DAUERKRANK : Viel Liebe
Ich bin jetzt seit fünf Wochen erkältet, es ist der Horror. Es geht eigentlich gar nicht, vom Gefühl her bin ich schon tot. Stefan war zwischendurch auch krank, zwei Wochen krankgeschrieben wegen Bronchitis. Er lag die meiste Zeit im Bett, las Zeitung und nahm so ein Medikament mit Eukalyptus und irgendwelchen Kräutern. Wenn er sprach, brannte es mir in den Augen, weil die Luft aus seinem Mund so voller Kräuter war. Dann erzählte ihm eine Freundin, dass dieses Medikament benebelt macht, und von da an sagte er immer, „Uh, ich glaub echt, das macht mich komisch im Kopf.“ Aber dann war er wieder gesund und jetzt arbeitet er wieder.
Nur ich hänge rum, arbeite ab und zu, kriege wieder Fieber, lege mich ins Bett oder in die Badewanne, denke dann, es geht wieder, dann doch nicht, und so weiter. Ich trinke hektoliterweise Tee, habe einen gigantischen Verbrauch an Taschentüchern und Badezusätzen und schlafe wie ein toter Bär in einer sehr abgelegenen Höhle, also heute Nacht zum Beispiel zwölf Stunden. Ich tu alles Erdenkliche, aber mein Körper sagt, nee, nee, gesund ist nicht. Zwischendurch dachte ich, es sei eine Allergie, und habe Allergietabletten genommen und einen kontraallergenen Matratzenschonbezug gekauft. In den Nächten, wo ich wegen Husten und Schnupfen nicht schlafen kann, mache ich Sudoku oder schreibe Gedichte, und in einer Nacht lutschte ich dreizehn Spitzwegerichbonbons und starrte sehr lange auf das Wort „kontraallergener Matratzenschonbezug“ auf der Verpackung.

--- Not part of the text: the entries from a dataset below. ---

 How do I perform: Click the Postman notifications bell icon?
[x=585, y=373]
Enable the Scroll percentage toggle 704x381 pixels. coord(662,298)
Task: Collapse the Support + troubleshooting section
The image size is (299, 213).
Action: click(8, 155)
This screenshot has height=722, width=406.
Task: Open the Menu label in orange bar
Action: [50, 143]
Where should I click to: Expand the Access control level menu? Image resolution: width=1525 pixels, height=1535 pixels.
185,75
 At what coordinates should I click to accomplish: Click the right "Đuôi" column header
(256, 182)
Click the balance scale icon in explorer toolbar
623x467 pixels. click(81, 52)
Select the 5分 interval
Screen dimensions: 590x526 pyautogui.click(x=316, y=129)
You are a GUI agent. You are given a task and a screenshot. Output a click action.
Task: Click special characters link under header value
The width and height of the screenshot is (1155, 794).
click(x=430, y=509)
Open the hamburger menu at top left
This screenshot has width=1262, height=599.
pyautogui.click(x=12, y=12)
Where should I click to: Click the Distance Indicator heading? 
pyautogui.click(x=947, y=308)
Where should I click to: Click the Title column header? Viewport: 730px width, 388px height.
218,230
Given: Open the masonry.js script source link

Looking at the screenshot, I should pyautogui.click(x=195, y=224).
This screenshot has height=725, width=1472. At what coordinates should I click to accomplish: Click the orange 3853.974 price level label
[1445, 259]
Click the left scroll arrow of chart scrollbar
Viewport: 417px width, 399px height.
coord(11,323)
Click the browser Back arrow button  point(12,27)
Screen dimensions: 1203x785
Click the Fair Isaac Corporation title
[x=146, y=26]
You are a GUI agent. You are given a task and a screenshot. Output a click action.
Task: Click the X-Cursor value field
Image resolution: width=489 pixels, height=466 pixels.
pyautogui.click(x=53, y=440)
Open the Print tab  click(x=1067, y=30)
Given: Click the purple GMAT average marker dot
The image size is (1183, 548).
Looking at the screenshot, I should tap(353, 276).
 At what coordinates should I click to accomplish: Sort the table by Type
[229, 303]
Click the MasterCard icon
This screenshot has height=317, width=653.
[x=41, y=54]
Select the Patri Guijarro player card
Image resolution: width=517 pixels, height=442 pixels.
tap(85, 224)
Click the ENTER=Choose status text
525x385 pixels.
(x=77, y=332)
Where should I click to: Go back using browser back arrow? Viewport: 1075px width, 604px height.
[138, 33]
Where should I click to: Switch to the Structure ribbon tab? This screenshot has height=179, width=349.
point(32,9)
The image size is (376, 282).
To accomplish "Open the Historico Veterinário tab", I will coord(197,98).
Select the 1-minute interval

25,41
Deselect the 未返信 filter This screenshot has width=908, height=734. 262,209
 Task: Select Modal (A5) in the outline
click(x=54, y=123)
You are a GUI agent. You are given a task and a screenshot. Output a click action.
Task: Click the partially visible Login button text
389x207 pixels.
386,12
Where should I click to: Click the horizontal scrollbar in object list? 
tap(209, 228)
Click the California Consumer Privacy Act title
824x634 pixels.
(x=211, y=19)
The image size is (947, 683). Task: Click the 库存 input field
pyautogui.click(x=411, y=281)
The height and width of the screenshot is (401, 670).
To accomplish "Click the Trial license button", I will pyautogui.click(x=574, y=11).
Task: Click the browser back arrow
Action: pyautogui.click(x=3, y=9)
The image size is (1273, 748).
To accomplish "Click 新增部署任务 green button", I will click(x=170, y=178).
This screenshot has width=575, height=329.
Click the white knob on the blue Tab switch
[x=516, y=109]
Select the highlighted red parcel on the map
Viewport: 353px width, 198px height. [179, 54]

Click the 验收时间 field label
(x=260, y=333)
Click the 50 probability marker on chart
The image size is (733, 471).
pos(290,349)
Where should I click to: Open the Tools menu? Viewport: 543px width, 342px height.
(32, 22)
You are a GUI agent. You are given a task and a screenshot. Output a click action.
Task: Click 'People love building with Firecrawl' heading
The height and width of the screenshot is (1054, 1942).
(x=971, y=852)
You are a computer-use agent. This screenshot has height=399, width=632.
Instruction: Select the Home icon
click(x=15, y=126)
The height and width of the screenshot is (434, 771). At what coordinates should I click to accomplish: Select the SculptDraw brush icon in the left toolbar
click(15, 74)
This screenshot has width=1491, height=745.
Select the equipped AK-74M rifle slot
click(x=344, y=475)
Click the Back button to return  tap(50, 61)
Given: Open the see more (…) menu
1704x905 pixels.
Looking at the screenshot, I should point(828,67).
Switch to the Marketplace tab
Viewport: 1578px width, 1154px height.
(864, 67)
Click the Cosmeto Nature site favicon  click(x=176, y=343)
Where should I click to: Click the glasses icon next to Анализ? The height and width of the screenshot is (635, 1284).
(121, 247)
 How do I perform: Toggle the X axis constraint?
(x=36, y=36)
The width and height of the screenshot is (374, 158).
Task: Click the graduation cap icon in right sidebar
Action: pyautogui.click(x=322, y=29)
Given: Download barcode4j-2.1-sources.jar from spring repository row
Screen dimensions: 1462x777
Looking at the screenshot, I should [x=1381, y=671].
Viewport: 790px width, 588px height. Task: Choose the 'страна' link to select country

Es beruhigte mich, es gab mir das Gefühl, dass sich die Industrie irgendwie um mich kümmert. Vielleicht ist das nur Fake und ich werde einfach gar nicht mehr gesund. Aber wenn ich jetzt sterbe, kann ich echt sagen, ich hatte fast ein schönes Leben. Vor allem die letzte Zeit war gut, mit viel Liebe.